The emerging, and most effective way, to treat this problem is via a practice called Infrastructure as Code (IaC). IaC is an approach to infrastructure automation based on practices from software development. It emphasises consistent, repeatable routines for provisioning and changing systems and their configuration. In practice this means writing software code to manage configurations and automate provisioning of infrastructure to ensure these actions are thoroughly tested before being applied to business critical systems.
IaC involves using tested and proven software development practices that are already being used in application development. e.g.,: version control, testing, small deployments, continuous integration, use of design patterns etc. The major benefit of Infrastructure as Code is to be able to easily and responsibly manage changes to infrastructure. The introduction of `IaC practices requires the infrastructure team to acquire/enhance software development skills and, in time, changes the profile of infrastructure teams from administrators to software engineers.

Using IaC the IT infrastructure supports and enables change, rather than being an obstacle or a constraint for its users. Changes to the system are routine, without drama or stress for users or IT staff and IT staff spends their time on valuable things which engage their abilities, not on routine, repetitive tasks. Teams are able to easily and quickly recover from failures, rather than assuming failure can be completely prevented and improvements are made continuously, rather than done through expensive and risky “big bang” projects.

Infrastructure as code practices found their roots in the “built for the web” organizations such as Google, Amazon and Facebook but, over the last 18-24 months, have started to gain a foothold in more traditional IT organizations world-wide

Microservices

As technology has progressed over the last decade, we’ve seen an evolution from monolithic architectures to service oriented architectures (SOA) and now to microservice based architectures. Most of the legacy applications in the Bank fall into the monolithic category; the ones developed over the last decade were mostly architected for modularity and reuse (SOA) and we are, for the first time, now building applications using microservices architecture patterns.

The term "Microservice" has sprung up over the last few years to describe a particular way of designing software applications as suites of independently deployable services.

Microservice architectural style is an approach to developing a single application as a suite of small services.
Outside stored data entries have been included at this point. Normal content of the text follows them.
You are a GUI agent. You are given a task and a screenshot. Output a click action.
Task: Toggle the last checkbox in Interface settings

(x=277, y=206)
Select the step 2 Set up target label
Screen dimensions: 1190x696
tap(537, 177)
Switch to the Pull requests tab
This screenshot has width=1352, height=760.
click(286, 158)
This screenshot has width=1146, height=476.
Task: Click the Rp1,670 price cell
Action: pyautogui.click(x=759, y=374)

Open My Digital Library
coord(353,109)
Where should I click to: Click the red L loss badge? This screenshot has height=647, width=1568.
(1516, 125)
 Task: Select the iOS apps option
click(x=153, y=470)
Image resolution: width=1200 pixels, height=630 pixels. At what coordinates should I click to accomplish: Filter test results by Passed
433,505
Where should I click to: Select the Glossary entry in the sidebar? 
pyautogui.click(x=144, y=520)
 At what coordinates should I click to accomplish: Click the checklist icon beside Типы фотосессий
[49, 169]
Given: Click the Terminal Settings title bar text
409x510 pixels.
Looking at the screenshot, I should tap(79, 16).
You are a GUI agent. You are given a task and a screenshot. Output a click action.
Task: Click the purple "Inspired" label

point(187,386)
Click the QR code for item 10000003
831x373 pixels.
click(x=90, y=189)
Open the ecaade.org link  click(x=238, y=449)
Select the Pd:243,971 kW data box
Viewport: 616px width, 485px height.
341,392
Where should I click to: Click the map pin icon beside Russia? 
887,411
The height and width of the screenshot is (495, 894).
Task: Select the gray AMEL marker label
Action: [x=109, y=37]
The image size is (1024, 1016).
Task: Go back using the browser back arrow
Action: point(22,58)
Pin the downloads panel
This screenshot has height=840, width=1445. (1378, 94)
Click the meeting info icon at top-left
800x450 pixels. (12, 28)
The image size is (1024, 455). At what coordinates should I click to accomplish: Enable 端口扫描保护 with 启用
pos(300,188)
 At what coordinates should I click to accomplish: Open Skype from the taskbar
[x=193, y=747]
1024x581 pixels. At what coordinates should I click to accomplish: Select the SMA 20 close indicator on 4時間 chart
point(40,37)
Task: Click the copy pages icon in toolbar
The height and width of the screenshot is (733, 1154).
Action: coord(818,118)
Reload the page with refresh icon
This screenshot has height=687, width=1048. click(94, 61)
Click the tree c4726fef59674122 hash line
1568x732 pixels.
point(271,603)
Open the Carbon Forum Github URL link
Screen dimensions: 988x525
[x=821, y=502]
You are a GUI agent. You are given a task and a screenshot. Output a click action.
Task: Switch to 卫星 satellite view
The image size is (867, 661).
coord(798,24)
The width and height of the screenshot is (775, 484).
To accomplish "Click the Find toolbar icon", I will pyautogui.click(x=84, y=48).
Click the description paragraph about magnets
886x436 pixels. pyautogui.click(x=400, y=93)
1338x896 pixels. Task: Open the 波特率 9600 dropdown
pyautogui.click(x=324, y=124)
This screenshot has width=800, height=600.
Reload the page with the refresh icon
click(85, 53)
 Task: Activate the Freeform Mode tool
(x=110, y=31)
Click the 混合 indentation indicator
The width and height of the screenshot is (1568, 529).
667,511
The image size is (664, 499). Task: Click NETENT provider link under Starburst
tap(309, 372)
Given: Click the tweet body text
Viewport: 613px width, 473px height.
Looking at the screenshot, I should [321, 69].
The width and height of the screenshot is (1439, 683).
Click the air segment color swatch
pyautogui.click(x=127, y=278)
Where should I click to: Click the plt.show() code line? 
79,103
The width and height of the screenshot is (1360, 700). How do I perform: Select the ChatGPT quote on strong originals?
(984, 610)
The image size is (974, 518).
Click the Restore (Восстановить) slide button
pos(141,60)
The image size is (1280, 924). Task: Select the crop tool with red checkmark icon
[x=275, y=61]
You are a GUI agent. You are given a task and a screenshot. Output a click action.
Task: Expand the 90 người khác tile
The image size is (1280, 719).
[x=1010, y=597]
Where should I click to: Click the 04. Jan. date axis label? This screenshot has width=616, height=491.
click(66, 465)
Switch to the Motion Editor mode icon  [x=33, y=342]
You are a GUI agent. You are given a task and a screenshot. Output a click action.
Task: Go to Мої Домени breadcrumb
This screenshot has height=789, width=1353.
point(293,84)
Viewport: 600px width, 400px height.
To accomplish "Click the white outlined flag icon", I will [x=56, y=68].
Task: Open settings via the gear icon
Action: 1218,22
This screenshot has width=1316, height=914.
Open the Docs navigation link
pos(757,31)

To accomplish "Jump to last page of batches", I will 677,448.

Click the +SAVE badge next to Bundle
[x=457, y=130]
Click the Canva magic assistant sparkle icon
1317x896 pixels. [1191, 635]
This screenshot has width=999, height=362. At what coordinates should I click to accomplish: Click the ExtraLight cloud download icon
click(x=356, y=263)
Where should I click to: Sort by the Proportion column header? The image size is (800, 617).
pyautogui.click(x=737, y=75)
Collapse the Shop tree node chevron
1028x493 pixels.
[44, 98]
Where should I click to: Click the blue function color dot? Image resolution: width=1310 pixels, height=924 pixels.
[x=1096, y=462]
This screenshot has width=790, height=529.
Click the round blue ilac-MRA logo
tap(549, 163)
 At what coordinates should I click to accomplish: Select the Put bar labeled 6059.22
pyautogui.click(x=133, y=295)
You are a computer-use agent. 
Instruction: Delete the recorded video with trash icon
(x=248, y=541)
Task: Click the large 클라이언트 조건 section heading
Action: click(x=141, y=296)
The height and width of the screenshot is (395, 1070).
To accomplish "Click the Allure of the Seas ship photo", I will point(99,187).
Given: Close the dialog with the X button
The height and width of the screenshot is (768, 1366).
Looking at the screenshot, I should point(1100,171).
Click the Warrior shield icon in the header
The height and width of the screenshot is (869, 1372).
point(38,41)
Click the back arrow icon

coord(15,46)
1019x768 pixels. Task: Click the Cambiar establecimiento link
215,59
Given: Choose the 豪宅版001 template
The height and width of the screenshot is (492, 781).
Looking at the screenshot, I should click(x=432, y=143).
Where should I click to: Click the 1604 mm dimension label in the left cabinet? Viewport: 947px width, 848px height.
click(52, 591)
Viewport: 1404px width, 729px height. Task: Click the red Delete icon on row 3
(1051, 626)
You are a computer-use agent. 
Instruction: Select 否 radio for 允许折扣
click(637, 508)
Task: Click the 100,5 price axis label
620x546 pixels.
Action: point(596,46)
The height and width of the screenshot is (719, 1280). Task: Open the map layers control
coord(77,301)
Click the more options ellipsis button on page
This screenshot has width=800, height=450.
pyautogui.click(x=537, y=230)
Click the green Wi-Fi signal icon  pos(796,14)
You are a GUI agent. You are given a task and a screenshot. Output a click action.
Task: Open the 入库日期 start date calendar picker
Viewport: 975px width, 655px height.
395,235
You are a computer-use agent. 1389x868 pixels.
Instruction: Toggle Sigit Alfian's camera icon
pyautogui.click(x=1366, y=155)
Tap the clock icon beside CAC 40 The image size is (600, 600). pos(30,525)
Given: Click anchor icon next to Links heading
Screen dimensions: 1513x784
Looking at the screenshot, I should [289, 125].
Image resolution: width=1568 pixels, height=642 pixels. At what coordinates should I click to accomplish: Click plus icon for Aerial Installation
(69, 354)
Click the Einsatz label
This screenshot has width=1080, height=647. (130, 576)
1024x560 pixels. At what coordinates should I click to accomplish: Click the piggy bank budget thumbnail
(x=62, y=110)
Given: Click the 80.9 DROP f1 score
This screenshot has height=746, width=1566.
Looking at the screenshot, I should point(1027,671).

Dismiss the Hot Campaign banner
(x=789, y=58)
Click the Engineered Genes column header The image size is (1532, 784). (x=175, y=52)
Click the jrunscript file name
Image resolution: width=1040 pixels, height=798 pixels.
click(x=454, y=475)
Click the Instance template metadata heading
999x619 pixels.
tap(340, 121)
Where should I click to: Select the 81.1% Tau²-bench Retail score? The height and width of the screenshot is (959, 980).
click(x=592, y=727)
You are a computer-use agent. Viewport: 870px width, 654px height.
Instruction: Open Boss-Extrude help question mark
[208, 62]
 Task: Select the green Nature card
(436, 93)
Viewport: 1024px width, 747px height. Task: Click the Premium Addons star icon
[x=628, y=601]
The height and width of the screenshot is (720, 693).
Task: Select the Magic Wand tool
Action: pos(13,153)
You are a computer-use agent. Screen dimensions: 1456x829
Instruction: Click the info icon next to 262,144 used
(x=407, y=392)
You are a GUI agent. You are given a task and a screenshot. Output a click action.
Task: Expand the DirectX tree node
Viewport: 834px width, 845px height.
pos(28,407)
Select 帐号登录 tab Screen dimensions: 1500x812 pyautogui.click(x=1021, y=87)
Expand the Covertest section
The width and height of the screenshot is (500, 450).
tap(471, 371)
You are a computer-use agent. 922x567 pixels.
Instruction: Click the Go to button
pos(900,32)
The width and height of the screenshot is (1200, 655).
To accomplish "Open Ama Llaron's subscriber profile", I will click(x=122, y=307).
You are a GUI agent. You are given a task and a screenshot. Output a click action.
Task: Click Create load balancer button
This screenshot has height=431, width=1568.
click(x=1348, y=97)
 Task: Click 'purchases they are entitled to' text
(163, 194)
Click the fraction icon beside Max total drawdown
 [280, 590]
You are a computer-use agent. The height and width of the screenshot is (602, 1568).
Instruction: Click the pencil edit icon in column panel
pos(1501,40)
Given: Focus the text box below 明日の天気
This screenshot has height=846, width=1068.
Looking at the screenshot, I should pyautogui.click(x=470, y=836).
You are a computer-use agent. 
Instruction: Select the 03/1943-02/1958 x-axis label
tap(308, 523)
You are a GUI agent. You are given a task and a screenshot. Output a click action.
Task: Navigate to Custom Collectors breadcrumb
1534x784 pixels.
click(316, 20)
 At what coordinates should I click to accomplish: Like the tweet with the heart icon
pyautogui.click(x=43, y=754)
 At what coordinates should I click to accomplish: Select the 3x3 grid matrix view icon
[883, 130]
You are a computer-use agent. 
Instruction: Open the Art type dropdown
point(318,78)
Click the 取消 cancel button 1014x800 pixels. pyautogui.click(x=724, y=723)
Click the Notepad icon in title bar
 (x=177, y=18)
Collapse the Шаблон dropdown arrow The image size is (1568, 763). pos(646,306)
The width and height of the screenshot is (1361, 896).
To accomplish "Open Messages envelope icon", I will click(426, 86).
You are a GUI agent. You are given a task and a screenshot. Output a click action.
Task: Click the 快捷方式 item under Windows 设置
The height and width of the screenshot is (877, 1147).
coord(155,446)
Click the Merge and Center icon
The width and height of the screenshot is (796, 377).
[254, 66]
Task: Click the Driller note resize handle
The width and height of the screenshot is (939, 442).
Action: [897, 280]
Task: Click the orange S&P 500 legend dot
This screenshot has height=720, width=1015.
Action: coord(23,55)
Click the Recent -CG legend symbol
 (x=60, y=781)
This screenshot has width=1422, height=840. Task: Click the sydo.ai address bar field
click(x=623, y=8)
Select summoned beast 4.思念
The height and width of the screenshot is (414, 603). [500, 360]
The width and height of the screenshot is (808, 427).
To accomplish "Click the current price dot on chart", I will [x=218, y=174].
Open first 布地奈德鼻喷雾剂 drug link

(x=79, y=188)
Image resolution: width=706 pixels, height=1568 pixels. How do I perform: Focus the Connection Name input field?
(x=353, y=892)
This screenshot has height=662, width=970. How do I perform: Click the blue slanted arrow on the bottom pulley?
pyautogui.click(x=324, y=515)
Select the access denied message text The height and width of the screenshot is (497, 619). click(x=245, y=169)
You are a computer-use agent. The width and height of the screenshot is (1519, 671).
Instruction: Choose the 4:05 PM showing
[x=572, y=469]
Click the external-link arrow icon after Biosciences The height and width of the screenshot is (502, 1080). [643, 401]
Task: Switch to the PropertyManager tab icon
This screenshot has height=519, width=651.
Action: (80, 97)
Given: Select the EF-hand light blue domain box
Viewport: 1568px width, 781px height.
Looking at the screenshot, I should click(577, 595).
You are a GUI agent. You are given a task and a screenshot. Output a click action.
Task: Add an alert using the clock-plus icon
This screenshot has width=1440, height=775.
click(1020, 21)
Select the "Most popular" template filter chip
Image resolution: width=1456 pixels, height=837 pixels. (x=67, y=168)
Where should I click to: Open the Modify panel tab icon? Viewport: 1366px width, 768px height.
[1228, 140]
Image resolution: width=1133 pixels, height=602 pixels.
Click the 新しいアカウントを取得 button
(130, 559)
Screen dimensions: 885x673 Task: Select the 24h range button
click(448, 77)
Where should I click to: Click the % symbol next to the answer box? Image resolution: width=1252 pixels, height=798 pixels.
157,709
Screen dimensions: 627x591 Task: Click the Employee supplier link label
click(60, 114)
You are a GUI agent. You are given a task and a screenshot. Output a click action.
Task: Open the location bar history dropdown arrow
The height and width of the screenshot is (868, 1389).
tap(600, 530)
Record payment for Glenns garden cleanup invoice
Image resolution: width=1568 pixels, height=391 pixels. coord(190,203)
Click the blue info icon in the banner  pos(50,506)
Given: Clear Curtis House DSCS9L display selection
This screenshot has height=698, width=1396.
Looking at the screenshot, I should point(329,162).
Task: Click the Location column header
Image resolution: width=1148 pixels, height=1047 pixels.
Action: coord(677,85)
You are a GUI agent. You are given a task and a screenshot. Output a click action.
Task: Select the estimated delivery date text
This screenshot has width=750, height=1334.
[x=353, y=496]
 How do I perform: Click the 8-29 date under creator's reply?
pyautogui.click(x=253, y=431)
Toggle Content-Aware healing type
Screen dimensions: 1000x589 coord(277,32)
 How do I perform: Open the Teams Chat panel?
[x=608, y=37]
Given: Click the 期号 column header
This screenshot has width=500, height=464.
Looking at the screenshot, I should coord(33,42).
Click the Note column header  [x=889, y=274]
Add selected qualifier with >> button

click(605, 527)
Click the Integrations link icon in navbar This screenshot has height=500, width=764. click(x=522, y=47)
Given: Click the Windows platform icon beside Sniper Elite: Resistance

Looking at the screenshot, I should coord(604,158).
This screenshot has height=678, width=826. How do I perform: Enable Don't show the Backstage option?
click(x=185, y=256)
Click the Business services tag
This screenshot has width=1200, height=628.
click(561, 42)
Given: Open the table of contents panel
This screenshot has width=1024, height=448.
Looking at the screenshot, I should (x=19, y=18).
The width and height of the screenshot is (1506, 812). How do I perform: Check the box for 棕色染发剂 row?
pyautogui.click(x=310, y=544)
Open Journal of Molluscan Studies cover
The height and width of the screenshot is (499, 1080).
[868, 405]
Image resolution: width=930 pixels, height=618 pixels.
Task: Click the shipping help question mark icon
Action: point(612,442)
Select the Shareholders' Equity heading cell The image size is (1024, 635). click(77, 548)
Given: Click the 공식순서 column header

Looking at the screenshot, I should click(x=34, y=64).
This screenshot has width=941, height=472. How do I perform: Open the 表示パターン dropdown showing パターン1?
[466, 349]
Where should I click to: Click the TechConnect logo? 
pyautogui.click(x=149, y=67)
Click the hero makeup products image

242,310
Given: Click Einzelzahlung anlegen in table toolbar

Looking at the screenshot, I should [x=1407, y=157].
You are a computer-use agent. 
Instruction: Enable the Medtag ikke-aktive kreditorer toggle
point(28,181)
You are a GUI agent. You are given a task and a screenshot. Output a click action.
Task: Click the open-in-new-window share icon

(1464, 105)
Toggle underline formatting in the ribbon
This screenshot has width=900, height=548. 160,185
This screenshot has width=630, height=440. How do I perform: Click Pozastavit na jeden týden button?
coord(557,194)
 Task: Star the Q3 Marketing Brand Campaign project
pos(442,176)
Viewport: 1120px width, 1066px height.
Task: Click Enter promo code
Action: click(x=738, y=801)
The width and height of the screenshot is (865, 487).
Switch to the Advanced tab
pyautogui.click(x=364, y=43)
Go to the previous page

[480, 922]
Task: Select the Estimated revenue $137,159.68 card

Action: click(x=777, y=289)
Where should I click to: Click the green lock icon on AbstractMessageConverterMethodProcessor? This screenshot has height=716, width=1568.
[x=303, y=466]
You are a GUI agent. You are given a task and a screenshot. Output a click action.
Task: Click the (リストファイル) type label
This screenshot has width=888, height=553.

These services are built around business capabilities and independently deployable by fully automated deployment machinery.
The philosophy of the microservices architecture essentially equals to "Do one thing and do it well” and can be described as follows:

  • The services are small - fine-grained to perform a single function.
  • The organization culture should embrace automation of testing and deployment.
  • This eases the burden on management and operations and allows for different development teams to work on independently deployable units of code.
  • The culture and design principles should embrace failure and faults, similar to anti-fragile systems.
  • Each service is elastic, resilient, composable, minimal, and complete.

When done well, Microservices are highly decoupled and built for failure, thus they can cope with failure and outages. This isolation of simple small services makes them independent from each other, so that when one fails the others don’t stop working. They are explicitly built to expect failure. Through this decoupling applications become more resilient and can better cope with change and disruptions - all this while keeping agility and speed in the development process.

Application programming interfaces (APIs)

In the simplest terms, APIs are sets of requirements that govern how one application can talk to another. APIs do all this by “exposing” some of a program’s internal functions to the outside world in a limited fashion.

This makes it possible for applications to share data and take actions on one another’s behalf without requiring developers to share all of their software’s code. APIs allow one piece of software to make use of the functionality of, or data available to, another. By enabling data sharing between internal IT systems and between one organisation and another, APIs facilitate not only the dissemination of knowledge but also the design of innovative online services.

Application Programming Interfaces (APIs) are the foundation on which the digital economy is built. APIs enable a business to expose content or services to internal or external audiences.

By exposing services such as payments and statements to the market via public-facing (external) APIs it will be possible for 3rd parties such as Fintech’s to consume these banking services and make them available to their customers.

The use of private (internal to an organization) APIs can enhance system stability by removing tight coupling between systems by allowing program-to-program communication only to take place through a defined, measured and supported method. Today there are many ways for applications to communicate with each other, some of which are vulnerable to the changing internal structures of the applications. Used correctly, APIs abstract these changes and protect the “calling” application from changes the API provider may be making to its internal application structures. This better isolates systems from each other, leading to improved reliability and resilience.

Bibliography

While this is not an exhaustive list, there are a number of sources that have been drawn on for inspiration in the compilation of this and the subsequent posts. Some of the content has been used verbatim, some quoted and others used simply to frame and argument or position.

Books

Online Papers & Blogs


This was a guest post by Mike Murphy. Mike is the Chief Technology Officer of the Standard Bank Group. You can also listen to a podcast featuring Mike by clicking here.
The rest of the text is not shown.